Raw data
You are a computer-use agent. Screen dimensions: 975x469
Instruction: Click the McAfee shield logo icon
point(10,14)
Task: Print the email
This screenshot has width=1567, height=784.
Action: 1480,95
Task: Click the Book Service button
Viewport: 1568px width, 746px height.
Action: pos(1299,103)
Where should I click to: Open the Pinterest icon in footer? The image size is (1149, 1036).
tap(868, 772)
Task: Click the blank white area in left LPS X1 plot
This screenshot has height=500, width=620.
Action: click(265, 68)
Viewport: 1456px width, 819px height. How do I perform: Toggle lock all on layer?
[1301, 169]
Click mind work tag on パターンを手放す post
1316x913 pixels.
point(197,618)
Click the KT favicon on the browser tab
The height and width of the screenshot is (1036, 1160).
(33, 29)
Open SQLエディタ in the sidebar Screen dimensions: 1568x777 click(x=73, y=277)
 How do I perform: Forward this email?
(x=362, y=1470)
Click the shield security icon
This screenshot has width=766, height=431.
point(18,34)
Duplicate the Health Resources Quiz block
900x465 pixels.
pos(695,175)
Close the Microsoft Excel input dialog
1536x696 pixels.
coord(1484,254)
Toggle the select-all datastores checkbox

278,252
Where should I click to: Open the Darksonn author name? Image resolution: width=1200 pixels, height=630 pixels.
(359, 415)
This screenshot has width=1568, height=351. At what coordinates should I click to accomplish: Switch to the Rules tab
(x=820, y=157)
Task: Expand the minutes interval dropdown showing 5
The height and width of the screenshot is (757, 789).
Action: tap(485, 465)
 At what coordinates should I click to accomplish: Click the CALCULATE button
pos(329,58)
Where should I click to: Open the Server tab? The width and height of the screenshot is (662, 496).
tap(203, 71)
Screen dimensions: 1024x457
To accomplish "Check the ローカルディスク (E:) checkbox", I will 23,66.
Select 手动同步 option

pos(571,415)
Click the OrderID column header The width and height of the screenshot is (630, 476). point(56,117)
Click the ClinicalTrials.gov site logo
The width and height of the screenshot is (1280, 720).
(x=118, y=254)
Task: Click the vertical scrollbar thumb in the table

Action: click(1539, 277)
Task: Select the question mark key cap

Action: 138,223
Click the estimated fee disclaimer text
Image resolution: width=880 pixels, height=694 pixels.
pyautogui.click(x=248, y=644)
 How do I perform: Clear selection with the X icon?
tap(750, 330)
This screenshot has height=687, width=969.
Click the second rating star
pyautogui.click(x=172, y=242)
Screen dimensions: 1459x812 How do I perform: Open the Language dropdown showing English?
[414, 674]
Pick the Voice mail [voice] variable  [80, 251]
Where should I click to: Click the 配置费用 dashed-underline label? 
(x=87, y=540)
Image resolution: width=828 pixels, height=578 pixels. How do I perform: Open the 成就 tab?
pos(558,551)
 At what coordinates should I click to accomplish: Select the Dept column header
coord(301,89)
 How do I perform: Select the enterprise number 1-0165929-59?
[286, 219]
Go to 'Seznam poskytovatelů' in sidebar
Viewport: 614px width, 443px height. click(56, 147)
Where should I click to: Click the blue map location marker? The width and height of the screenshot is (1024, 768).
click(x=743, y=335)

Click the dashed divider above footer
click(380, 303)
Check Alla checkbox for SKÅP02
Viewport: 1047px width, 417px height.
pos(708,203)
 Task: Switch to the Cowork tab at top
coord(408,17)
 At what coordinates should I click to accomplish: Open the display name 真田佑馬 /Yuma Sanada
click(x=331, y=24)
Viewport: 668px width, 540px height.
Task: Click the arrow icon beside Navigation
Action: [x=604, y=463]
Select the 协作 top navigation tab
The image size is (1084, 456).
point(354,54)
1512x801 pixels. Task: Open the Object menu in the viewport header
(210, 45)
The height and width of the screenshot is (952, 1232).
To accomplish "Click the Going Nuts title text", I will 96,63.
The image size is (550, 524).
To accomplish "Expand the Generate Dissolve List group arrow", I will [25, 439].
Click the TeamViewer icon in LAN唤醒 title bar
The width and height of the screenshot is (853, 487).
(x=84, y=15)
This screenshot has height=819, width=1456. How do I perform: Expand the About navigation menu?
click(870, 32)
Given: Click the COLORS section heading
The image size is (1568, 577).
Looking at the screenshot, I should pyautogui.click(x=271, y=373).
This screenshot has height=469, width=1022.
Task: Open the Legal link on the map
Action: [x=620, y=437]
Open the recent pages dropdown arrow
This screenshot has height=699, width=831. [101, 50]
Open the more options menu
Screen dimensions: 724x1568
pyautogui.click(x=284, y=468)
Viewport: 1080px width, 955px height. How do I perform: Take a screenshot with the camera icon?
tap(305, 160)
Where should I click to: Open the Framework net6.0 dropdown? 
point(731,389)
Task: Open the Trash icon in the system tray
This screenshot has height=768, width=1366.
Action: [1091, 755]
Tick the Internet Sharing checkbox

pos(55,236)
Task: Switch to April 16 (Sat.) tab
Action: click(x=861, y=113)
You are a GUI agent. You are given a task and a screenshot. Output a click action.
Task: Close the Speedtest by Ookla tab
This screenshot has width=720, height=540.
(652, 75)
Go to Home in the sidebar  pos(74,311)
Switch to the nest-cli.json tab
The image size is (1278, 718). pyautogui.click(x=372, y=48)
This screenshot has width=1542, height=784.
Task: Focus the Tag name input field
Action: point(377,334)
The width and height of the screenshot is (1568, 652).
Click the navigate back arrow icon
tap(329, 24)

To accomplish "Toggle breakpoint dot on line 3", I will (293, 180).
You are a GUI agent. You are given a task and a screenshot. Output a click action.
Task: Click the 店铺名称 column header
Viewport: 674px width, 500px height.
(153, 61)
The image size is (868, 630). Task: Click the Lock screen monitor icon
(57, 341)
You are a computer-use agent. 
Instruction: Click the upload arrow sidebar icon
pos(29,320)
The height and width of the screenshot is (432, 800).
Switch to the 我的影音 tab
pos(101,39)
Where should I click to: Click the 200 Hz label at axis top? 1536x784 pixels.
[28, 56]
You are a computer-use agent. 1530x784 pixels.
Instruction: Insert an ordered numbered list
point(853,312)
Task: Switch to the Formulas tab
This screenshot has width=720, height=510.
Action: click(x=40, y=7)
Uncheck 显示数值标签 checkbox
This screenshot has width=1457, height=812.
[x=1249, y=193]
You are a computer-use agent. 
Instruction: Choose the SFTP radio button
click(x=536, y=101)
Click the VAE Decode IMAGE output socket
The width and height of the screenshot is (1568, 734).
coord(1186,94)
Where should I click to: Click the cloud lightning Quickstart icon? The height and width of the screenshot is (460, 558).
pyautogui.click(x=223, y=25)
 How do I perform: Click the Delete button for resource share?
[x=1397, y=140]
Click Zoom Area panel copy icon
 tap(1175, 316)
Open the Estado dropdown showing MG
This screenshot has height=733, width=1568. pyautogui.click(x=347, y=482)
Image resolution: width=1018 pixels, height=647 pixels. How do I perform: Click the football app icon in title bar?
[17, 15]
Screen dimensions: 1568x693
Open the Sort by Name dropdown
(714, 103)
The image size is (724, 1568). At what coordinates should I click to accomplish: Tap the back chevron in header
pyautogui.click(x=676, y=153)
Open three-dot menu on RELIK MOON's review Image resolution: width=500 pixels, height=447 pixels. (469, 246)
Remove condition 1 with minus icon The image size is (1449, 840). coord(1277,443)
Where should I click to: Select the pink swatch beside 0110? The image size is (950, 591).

Exercise details:
Reproduce the data above line for line, changing nothing.

Result for this task:
You are a computer-use agent. Screen dimensions: 975x469
Instruction: Click the McAfee shield logo icon
point(10,14)
Task: Print the email
This screenshot has width=1567, height=784.
Action: 1480,95
Task: Click the Book Service button
Viewport: 1568px width, 746px height.
Action: pos(1299,103)
Where should I click to: Open the Pinterest icon in footer? The image size is (1149, 1036).
tap(868, 772)
Task: Click the blank white area in left LPS X1 plot
This screenshot has height=500, width=620.
Action: click(265, 68)
Viewport: 1456px width, 819px height. How do I perform: Toggle lock all on layer?
[1301, 169]
Click mind work tag on パターンを手放す post
1316x913 pixels.
point(197,618)
Click the KT favicon on the browser tab
The height and width of the screenshot is (1036, 1160).
(33, 29)
Open SQLエディタ in the sidebar Screen dimensions: 1568x777 click(x=73, y=277)
 How do I perform: Forward this email?
(x=362, y=1470)
Click the shield security icon
This screenshot has width=766, height=431.
point(18,34)
Duplicate the Health Resources Quiz block
900x465 pixels.
pos(695,175)
Close the Microsoft Excel input dialog
1536x696 pixels.
coord(1484,254)
Toggle the select-all datastores checkbox

278,252
Where should I click to: Open the Darksonn author name? Image resolution: width=1200 pixels, height=630 pixels.
(359, 415)
This screenshot has width=1568, height=351. At what coordinates should I click to accomplish: Switch to the Rules tab
(x=820, y=157)
Task: Expand the minutes interval dropdown showing 5
The height and width of the screenshot is (757, 789).
Action: tap(485, 465)
 At what coordinates should I click to accomplish: Click the CALCULATE button
pos(329,58)
Where should I click to: Open the Server tab? The width and height of the screenshot is (662, 496).
tap(203, 71)
Screen dimensions: 1024x457
To accomplish "Check the ローカルディスク (E:) checkbox", I will 23,66.
Select 手动同步 option

pos(571,415)
Click the OrderID column header The width and height of the screenshot is (630, 476). point(56,117)
Click the ClinicalTrials.gov site logo
The width and height of the screenshot is (1280, 720).
(x=118, y=254)
Task: Click the vertical scrollbar thumb in the table

Action: click(1539, 277)
Task: Select the question mark key cap

Action: 138,223
Click the estimated fee disclaimer text
Image resolution: width=880 pixels, height=694 pixels.
pyautogui.click(x=248, y=644)
 How do I perform: Clear selection with the X icon?
tap(750, 330)
This screenshot has height=687, width=969.
Click the second rating star
pyautogui.click(x=172, y=242)
Screen dimensions: 1459x812 How do I perform: Open the Language dropdown showing English?
[414, 674]
Pick the Voice mail [voice] variable  [80, 251]
Where should I click to: Click the 配置费用 dashed-underline label? 
(x=87, y=540)
Image resolution: width=828 pixels, height=578 pixels. How do I perform: Open the 成就 tab?
pos(558,551)
 At what coordinates should I click to accomplish: Select the Dept column header
coord(301,89)
 How do I perform: Select the enterprise number 1-0165929-59?
[286, 219]
Go to 'Seznam poskytovatelů' in sidebar
Viewport: 614px width, 443px height. click(56, 147)
Where should I click to: Click the blue map location marker? The width and height of the screenshot is (1024, 768).
click(x=743, y=335)

Click the dashed divider above footer
click(380, 303)
Check Alla checkbox for SKÅP02
Viewport: 1047px width, 417px height.
pos(708,203)
 Task: Switch to the Cowork tab at top
coord(408,17)
 At what coordinates should I click to accomplish: Open the display name 真田佑馬 /Yuma Sanada
click(x=331, y=24)
Viewport: 668px width, 540px height.
Task: Click the arrow icon beside Navigation
Action: [x=604, y=463]
Select the 协作 top navigation tab
The image size is (1084, 456).
point(354,54)
1512x801 pixels. Task: Open the Object menu in the viewport header
(210, 45)
The height and width of the screenshot is (952, 1232).
To accomplish "Click the Going Nuts title text", I will 96,63.
The image size is (550, 524).
To accomplish "Expand the Generate Dissolve List group arrow", I will [25, 439].
Click the TeamViewer icon in LAN唤醒 title bar
The width and height of the screenshot is (853, 487).
(x=84, y=15)
This screenshot has height=819, width=1456. How do I perform: Expand the About navigation menu?
click(870, 32)
Given: Click the COLORS section heading
The image size is (1568, 577).
Looking at the screenshot, I should pyautogui.click(x=271, y=373).
This screenshot has height=469, width=1022.
Task: Open the Legal link on the map
Action: [x=620, y=437]
Open the recent pages dropdown arrow
This screenshot has height=699, width=831. [101, 50]
Open the more options menu
Screen dimensions: 724x1568
pyautogui.click(x=284, y=468)
Viewport: 1080px width, 955px height. How do I perform: Take a screenshot with the camera icon?
tap(305, 160)
Where should I click to: Open the Framework net6.0 dropdown? 
point(731,389)
Task: Open the Trash icon in the system tray
This screenshot has height=768, width=1366.
Action: [1091, 755]
Tick the Internet Sharing checkbox

pos(55,236)
Task: Switch to April 16 (Sat.) tab
Action: click(x=861, y=113)
You are a GUI agent. You are given a task and a screenshot. Output a click action.
Task: Close the Speedtest by Ookla tab
This screenshot has width=720, height=540.
(652, 75)
Go to Home in the sidebar  pos(74,311)
Switch to the nest-cli.json tab
The image size is (1278, 718). pyautogui.click(x=372, y=48)
This screenshot has width=1542, height=784.
Task: Focus the Tag name input field
Action: point(377,334)
The width and height of the screenshot is (1568, 652).
Click the navigate back arrow icon
tap(329, 24)

To accomplish "Toggle breakpoint dot on line 3", I will (293, 180).
You are a GUI agent. You are given a task and a screenshot. Output a click action.
Task: Click the 店铺名称 column header
Viewport: 674px width, 500px height.
(153, 61)
The image size is (868, 630). Task: Click the Lock screen monitor icon
(57, 341)
You are a computer-use agent. 
Instruction: Click the upload arrow sidebar icon
pos(29,320)
The height and width of the screenshot is (432, 800).
Switch to the 我的影音 tab
pos(101,39)
Where should I click to: Click the 200 Hz label at axis top? 1536x784 pixels.
[28, 56]
You are a computer-use agent. 1530x784 pixels.
Instruction: Insert an ordered numbered list
point(853,312)
Task: Switch to the Formulas tab
This screenshot has width=720, height=510.
Action: click(x=40, y=7)
Uncheck 显示数值标签 checkbox
This screenshot has width=1457, height=812.
[x=1249, y=193]
You are a computer-use agent. 
Instruction: Choose the SFTP radio button
click(x=536, y=101)
Click the VAE Decode IMAGE output socket
The width and height of the screenshot is (1568, 734).
coord(1186,94)
Where should I click to: Click the cloud lightning Quickstart icon? The height and width of the screenshot is (460, 558).
pyautogui.click(x=223, y=25)
 How do I perform: Click the Delete button for resource share?
[x=1397, y=140]
Click Zoom Area panel copy icon
 tap(1175, 316)
Open the Estado dropdown showing MG
This screenshot has height=733, width=1568. pyautogui.click(x=347, y=482)
Image resolution: width=1018 pixels, height=647 pixels. How do I perform: Click the football app icon in title bar?
[17, 15]
Screen dimensions: 1568x693
Open the Sort by Name dropdown
(714, 103)
The image size is (724, 1568). At what coordinates should I click to accomplish: Tap the back chevron in header
pyautogui.click(x=676, y=153)
Open three-dot menu on RELIK MOON's review Image resolution: width=500 pixels, height=447 pixels. (469, 246)
Remove condition 1 with minus icon The image size is (1449, 840). coord(1277,443)
Where should I click to: Select the pink swatch beside 0110? The image size is (950, 591).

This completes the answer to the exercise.